--- THINGS TO DO ---
a: In the blog post on travel and fantasy writing, which place in Singapore inspired the author most as a fantasy novelist?
b: Repeat word for word the stretch of the blog post on travel and fantasy writing from "Likewise, the beautiful" through "name to them.".

--- DOCUMENT PASSAGE ---
A friend (who also loves to travel) suggested that it might be fun for me to blog about how I draw inspiration for my fantasy stories from the real-world places that I visit and photograph. It was a great suggestion, and really got me thinking about the ways in which visiting new places inspires my writing. Overall, I’ve found that travel, and particularly foreign travel, excites my imagination with a sense of “other-worldliness.” Stepping off the plane in a different country can feel like entering a whole new universe with amazing and unexpected sights.
In my experience as both a reader and author of fantasy novels, the art of writing fantasy involves a balance between the familiar and the unique. My favorite fantasy novels to read have been those that create original landscapes and cultures, very different from our mundane world. At the same time, the characters in the fantasy story must be familiar enough to allow the reader to empathize with them and care about their world. Travel can inspire fictional works that meet both of those elements.
In addition to the general concept of how travel influences writing, there is the more specific topic of which real-world places have influenced my fantasy writing and why.
When I first considered this question, Singapore came to mind immediately. A city with a merlion for its mascot has to be a great influence for a fantasy novelist. It was not that mythical beast, however, that truly caught my imagination during the week that John and I spent visiting the city.
Likewise, the beautiful Bukat Timah Nature Reserve (where I was warned to beware of monkeys accosting tourists to steal food) was not the place that inspired me the most. Both of those sights were very nice and certainly caught my imagination.
The greatest inspiration for me as a fantasy novelist came during a walking tour of the city. The guide took us to see the “wet” market, a collection of vendors selling fish, produce, and spices. As I walked among the stalls looking at the exotic wares, I was amazed. Not only had I never seen many of the food items for sale, I could not even put a name to them.
I am far from a culinary expert, but I have done some cooking and generally know my way around the grocery store produce section. The vegetables and fruit for sale in the Singapore wet market were so far beyond my experience that I might as well have been shopping in Narnia or Chalion.
The memory of wandering among the food stalls, staring in wonder at the strange items has stayed with me over the years. That experience provided part of the inspiration for the food scene in the short story Hospitality, which is scheduled to appear in Emerald Cove’s upcoming shared world anthology.
Apparently, I was so astonished by what I saw, that I never even took a photograph of the market. (Hard to believe, considering I usually take photographs of everything, including the interior of our hotel rooms.) Because I only use my own photos in this blog, I cannot include a picture of that wet market. So I will close this blog with a picture of the not-quite-so-exotic-food-establishment that John and I also visited during the trip. While I cannot say that the food there inspired any fantasy stories, the “Fish McDippers” were tasty and I wish they had them in the U.S.
p.s. Sue is still working on the cover art for the shared world anthology mentioned above, and it looks great so far!

--- DATA ---
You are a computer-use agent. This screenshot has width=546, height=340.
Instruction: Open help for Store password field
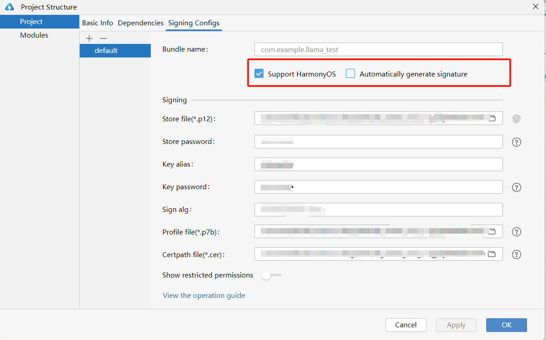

--- SOLVED TASKS ---
a: The "wet" market, a collection of vendors selling fish, produce, and spices.

b:
Likewise, the beautiful Bukat Timah Nature Reserve (where I was warned to beware of monkeys accosting tourists to steal food) was not the place that inspired me the most. Both of those sights were very nice and certainly caught my imagination.
The greatest inspiration for me as a fantasy novelist came during a walking tour of the city. The guide took us to see the “wet” market, a collection of vendors selling fish, produce, and spices. As I walked among the stalls looking at the exotic wares, I was amazed. Not only had I never seen many of the food items for sale, I could not even put a name to them.